Visiting a reflexologist has been compared to the act of taking an automobile in to the body shop for a tune up. With the entire body reflected onto micro-maps found on the feet, hands and ears, the entire body gets a thorough workout in a session. This noninvasive, relaxing bodywork modality might be just the thing for a restful night of sleep.
Insomnia and sleep disorders can be caused by a number of things, including: stress, high blood pressure, illness and tension. Reflexology can induce relaxation, improve circulation and help some forms of pain.
How a Reflexologist Works on an Insomniac
The insomniac should certainly let his practitioner know he is suffering from a sleep disorder. A general session from a qualified reflexologist may help but the practitioner will also want to hone in on some reflex areas to make the session most effective.
In her book The Reflexology Workout [Harmony Books 1986], Stephanie Rick recommends stimulating the following reflex points for the treatment of sleep disorders:
- solar plexus and diaphragm reflexes – to induce relaxation.
- brain reflexes – especially the hypothalamus gland reflexes which control sleep patterns
- thyroid and parathyroid gland reflexes – for muscle relaxation via the regulation of calcium levels in the body.
- spine reflexes – to soothe the nervous system and relax the muscles along the spine.
In addition to the above reflexes, the reflexologist will also likely emphasize pressure techniques over the following areas:
- kidney reflexes – to improve circulation and balance blood pressure
- pituitary gland reflexes – triggering the alignment of hormonal balances that may be interfering with sleep cycles
- lung reflexes – to improve oxygen levels in the body
- musculo-skeletal system reflexes – to further relax tense regions of the body or for sight-specific pain management
What the Insomniac Should Know Before a Session
Prior to booking an appointment with a reflexologist, the insomniac may find the following tips helpful in securing the best outcome from his treatments.
- Pick a qualified practitioner. Reflexology is largely unregulated around the globe and many advertisers of the modality have very little to no actual training in the modality.
- Ask the practitioner if they have experience with your specific sleep disorder. Is it sleep apnea, stress induced insomnia, or some other factor?
- Carve out time after a session. Schedule an appointment during a time of day that will allow you to grab a nap, or go to bed after the treatment. Many people feel very mellow, even sleepy after a session.
- Create a plan. A single session is often not enough to undue months or years of sleep disturbances. Talk to the reflexologist to make up a plan that works for your lifestyle.
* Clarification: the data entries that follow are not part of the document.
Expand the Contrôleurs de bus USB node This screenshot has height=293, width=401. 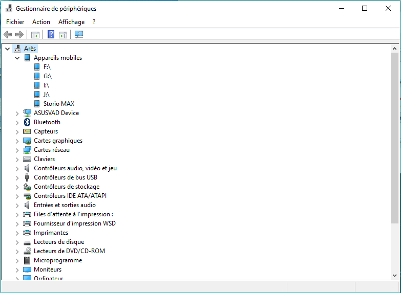17,178
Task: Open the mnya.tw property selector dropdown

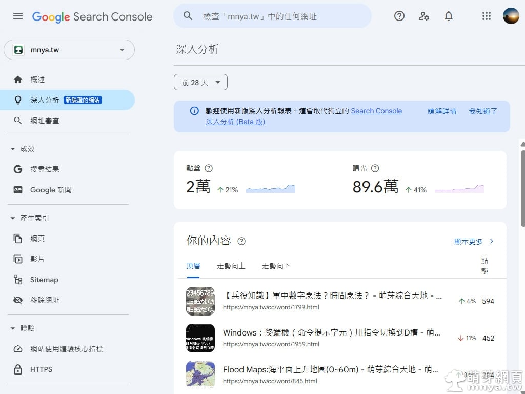Action: click(69, 50)
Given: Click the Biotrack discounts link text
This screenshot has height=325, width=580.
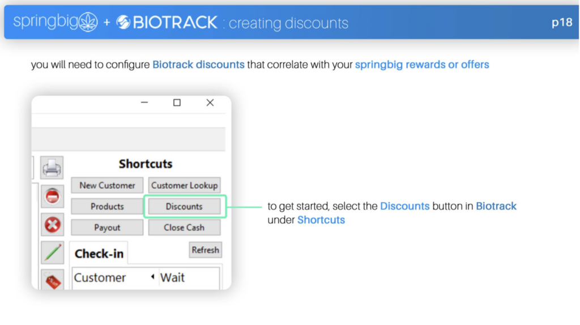Looking at the screenshot, I should [x=198, y=65].
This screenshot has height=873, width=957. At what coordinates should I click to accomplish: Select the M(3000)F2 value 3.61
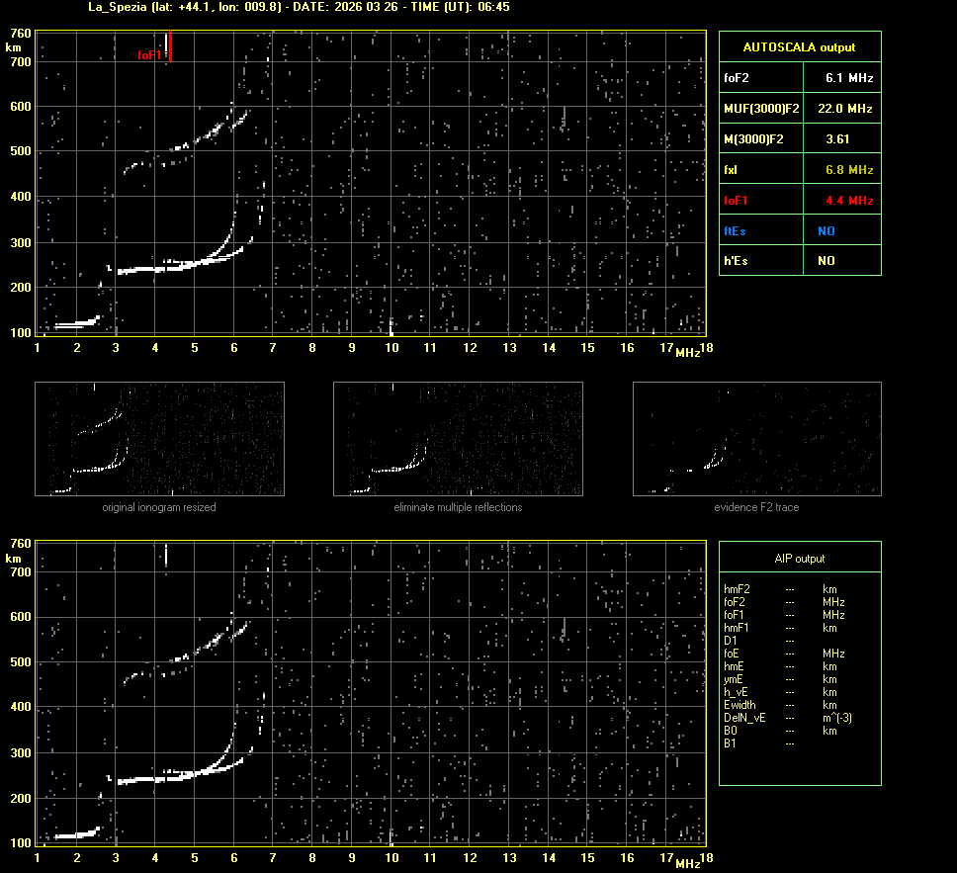[837, 139]
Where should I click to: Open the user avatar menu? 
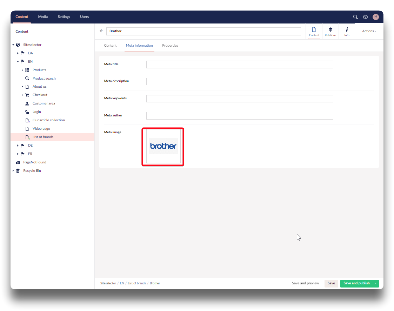(376, 17)

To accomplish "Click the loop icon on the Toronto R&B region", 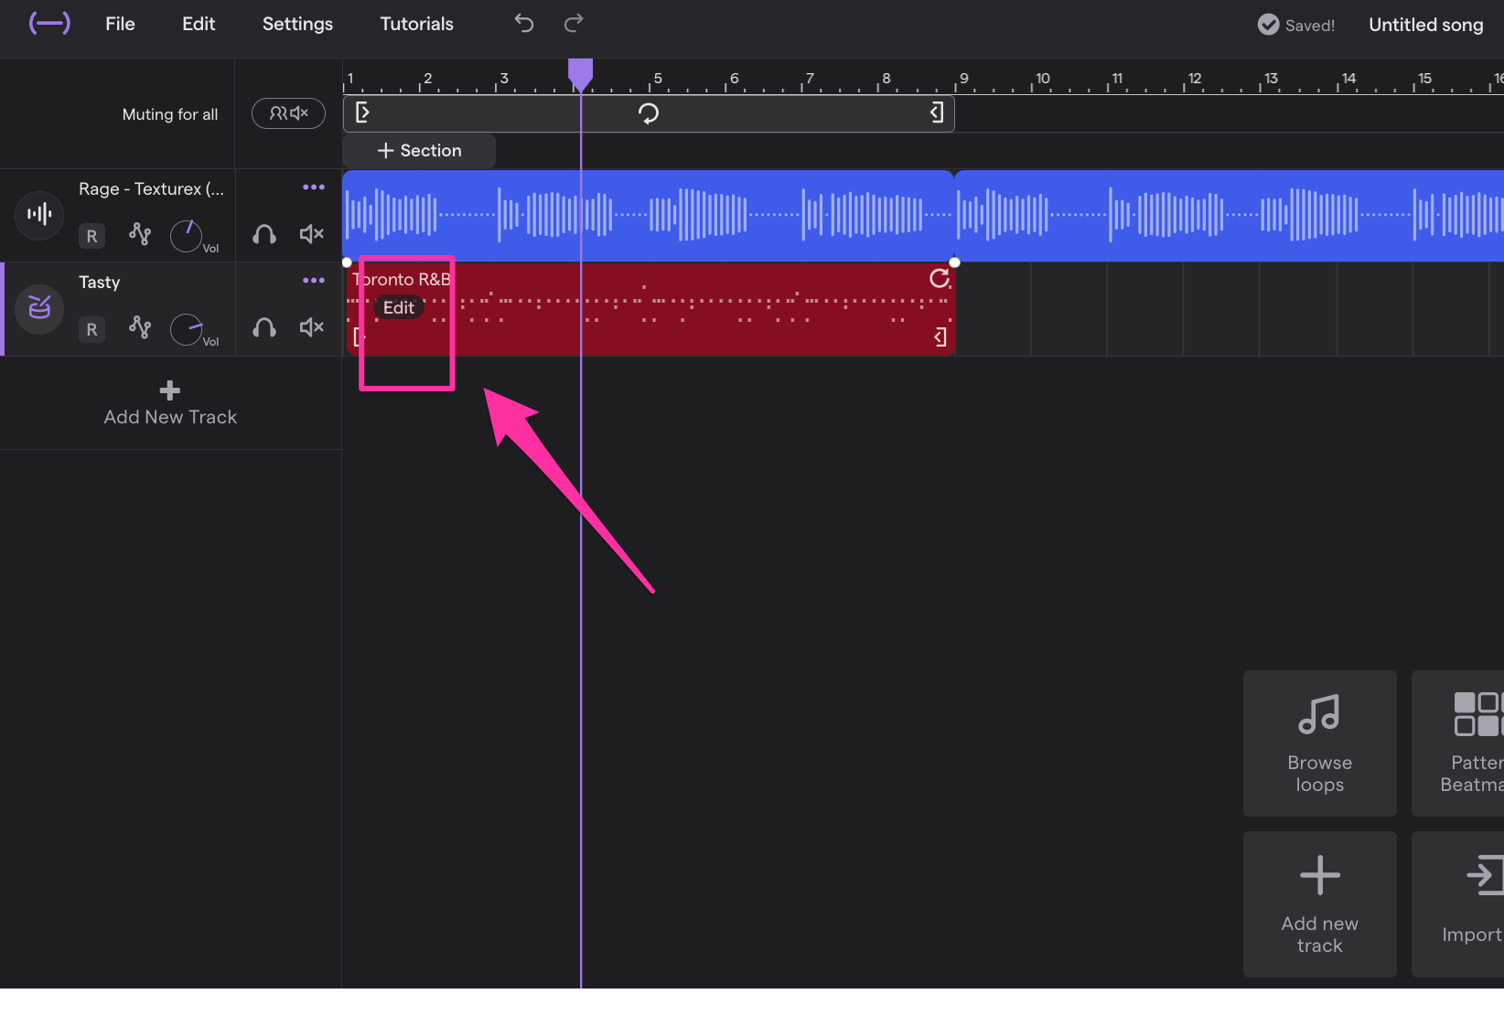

Promote Good Sleep on Many Levels
Reflexology can be a great instrument to return to healthy sleep patterns but it shouldn’t be the only tool in the bag. Regular exercise, a healthy diet and good bedtime routines can round out a wellness plan for better sleep.
Both holistic and allopathic medical professionals will agree that being proactive about insomnia and following routines are a great start, and work for many people. In some cases, the insomniac will require assistance in the form of prescription medication, or a device prescribed by his doctor. Usually a visit or two to a sleep clinic can find the root cause of a chronic sleep disorder.
Sources:
- The Reflexology Workout by Stephanie Rick, Harmony Books 1986.
- The author's clinical experience as an ARCB Board Certified Reflexologist in private practice since 2004.